= WORK ITEM =
I'd like the line containing "Sindicatos (236, 72)" and every line below it, to the end of the material, repeated exactly and with nothing else.
--- PROVIDED INFORMATION Enclosed Below ---
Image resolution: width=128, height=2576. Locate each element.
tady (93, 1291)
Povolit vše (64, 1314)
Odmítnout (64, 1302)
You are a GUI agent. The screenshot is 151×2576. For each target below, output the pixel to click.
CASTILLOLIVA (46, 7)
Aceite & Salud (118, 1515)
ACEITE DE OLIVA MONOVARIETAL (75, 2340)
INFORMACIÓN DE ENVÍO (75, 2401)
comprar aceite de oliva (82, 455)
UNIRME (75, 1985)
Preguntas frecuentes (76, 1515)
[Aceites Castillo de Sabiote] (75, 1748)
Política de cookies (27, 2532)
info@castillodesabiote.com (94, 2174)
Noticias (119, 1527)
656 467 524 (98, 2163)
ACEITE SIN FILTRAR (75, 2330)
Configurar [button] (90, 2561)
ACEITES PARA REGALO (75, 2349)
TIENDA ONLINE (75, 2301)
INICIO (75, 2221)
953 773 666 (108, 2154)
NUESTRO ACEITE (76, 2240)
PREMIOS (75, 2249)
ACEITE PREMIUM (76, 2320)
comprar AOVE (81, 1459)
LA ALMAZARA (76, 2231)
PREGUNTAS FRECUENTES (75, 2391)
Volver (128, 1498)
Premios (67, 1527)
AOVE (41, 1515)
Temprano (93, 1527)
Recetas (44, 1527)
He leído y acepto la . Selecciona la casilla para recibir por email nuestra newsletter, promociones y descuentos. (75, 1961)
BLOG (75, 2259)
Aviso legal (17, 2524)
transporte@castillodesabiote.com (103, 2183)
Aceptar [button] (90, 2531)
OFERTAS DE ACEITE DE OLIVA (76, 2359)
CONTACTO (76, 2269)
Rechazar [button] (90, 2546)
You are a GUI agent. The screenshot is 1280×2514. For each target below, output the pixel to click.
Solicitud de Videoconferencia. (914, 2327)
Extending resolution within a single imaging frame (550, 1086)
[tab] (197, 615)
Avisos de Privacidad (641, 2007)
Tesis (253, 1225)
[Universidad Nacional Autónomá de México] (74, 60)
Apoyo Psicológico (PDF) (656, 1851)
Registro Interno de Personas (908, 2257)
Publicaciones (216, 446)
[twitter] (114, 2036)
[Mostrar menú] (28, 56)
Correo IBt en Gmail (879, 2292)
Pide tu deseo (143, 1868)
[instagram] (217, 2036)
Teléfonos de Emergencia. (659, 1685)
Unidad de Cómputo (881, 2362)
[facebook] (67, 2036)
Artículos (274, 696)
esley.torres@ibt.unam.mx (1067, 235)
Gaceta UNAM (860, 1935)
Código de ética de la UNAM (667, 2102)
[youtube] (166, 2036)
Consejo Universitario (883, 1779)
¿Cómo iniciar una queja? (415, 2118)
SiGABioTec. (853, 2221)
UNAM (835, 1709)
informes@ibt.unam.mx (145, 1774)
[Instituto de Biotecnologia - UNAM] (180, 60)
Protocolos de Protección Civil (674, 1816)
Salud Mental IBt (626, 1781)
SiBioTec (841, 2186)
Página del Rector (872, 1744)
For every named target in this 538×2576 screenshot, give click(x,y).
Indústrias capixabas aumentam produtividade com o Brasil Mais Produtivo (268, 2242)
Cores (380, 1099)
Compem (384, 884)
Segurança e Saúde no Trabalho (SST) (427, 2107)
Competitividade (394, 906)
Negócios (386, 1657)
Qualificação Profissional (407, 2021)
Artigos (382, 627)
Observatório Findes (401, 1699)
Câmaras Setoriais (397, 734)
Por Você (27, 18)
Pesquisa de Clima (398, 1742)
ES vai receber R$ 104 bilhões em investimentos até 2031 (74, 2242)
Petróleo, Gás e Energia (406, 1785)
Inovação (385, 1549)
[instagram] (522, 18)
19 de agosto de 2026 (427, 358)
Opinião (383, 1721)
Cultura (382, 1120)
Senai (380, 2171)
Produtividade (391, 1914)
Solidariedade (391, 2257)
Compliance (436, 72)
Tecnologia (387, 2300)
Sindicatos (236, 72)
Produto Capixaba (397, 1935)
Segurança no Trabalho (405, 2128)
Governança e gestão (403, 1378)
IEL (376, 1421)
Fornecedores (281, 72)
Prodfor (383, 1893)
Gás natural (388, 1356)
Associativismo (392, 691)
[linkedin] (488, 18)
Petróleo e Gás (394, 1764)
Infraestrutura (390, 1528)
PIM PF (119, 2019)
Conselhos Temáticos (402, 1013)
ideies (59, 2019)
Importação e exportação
--- End of Enclosed PROVIDED INFORMATION ---
= RESULT OF THIS EXERCISE =
Sindicatos (236, 72)
Produto Capixaba (397, 1935)
Segurança no Trabalho (405, 2128)
Governança e gestão (403, 1378)
IEL (376, 1421)
Fornecedores (281, 72)
Prodfor (383, 1893)
Gás natural (388, 1356)
Associativismo (392, 691)
[linkedin] (488, 18)
Petróleo e Gás (394, 1764)
Infraestrutura (390, 1528)
PIM PF (119, 2019)
Conselhos Temáticos (402, 1013)
ideies (59, 2019)
Importação e exportação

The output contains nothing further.